The THA survey discovered numerous examples of how hospitals in the state have reinvested the money saved from liability cost reductions:
- A hospital in Victoria was able to enhance its emergency room coverage and maintain its designation as a Level III trauma center.
- A children's hospital in Houston implemented a new high-risk obstetrics program, recruiting several key specialists from out-of-state. This facility invested millions of dollars from its liability premium savings to expand patient safety programs and quality improvement initiatives.
- In College Station, a hospital opened the first neonatal intensive care unit within 100 miles. Newborns in this region once had to travel to Houston to receive such care. The hospital also recruited several pulmonologists to the community.
- A major referral center in Abilene recruited a neurosurgeon.
- A health system in central Texas expanded its children's hospital, adding a number of specialists and enhancing the capacity of its emergency room and clinics that serve the uninsured.
On average, hospital professional liability insurance premiums and reserves have dropped significantly in Texas - especially for those facilities affiliated with a larger hospital system.
The 109 hospitals that provided premium information for THA's survey cited a total decrease in annual hospital liability premiums of more than $100 million between 2003 and the most recent year reported (2008-2009). In several instances, these savings were realized at the same time coverage limits doubled or even tripled.
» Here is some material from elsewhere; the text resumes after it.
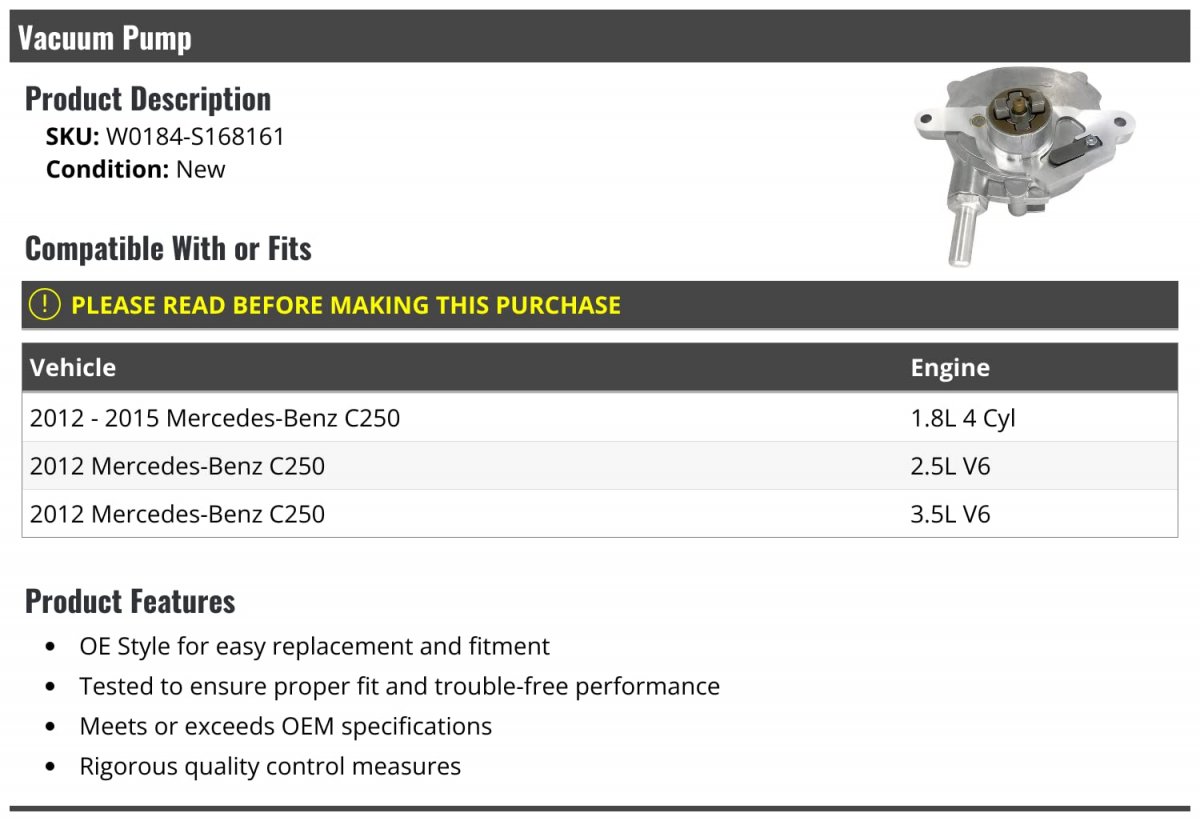Click the Condition: New line
Viewport: 1200px width, 821px height.
tap(136, 169)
According to the THA survey, hospitals are using the savings for a variety of initiatives:
- 58 percent have used their reduced liability insurance coverage costs to expand patient safety programs;
- 51 percent have used the savings to maintain or expand coverage or services for uninsured/underinsured patients;
- 46 percent have used the savings to subsidize various governmental payment shortfalls (e.g., Medicaid);
- 41 percent have used their reduced liability insurance coverage costs to meet monthly obligations, improve salaries for nursing personnel, maintain or increase nurse staffing levels or maintain or expand staff educational opportunities;
- 39 percent have used their savings to maintain, update or add new medical equipment in radiology, the laboratory or pharmacy;
- and 37 percent have used their reduced liability coverage costs to establish or increase payments to on-call physicians or expand or update the facility's physical plant.
"The 2003 reforms passed by the Texas Legislature were in response to an increasingly litigious environment that caused hospital and physician professional liability premiums to skyrocket," said Stultz. "Many doctors were leaving the state or cutting back on services, and hospitals had difficulty recruiting specialists and providing adequate coverage in emergency rooms."
The Legislature imposed a $750,000 cap ($250,000 for physicians, $250,000 for the first hospital or healthcare facility and $250,000 for any additional facilities) on judgments for non-economic damages - such as emotional distress - in healthcare liability cases. There is no cap on actual damages, such as loss of income or medical expenses.
The cap was effective Sept. 1, 2003, and Texas voters approved Proposition 12 in a statewide Constitutional election held September 13 of that year, ratifying the Texas Legislature's authority to adopt the caps.
"The current caps place a reasonable limit on the amount of non-economic or subjective damages that can be awarded in healthcare lawsuits, while still ensuring that plaintiffs can be fully compensated for their economic losses and medical care," said Stultz. "THA's survey results prove that medical liability reform is working."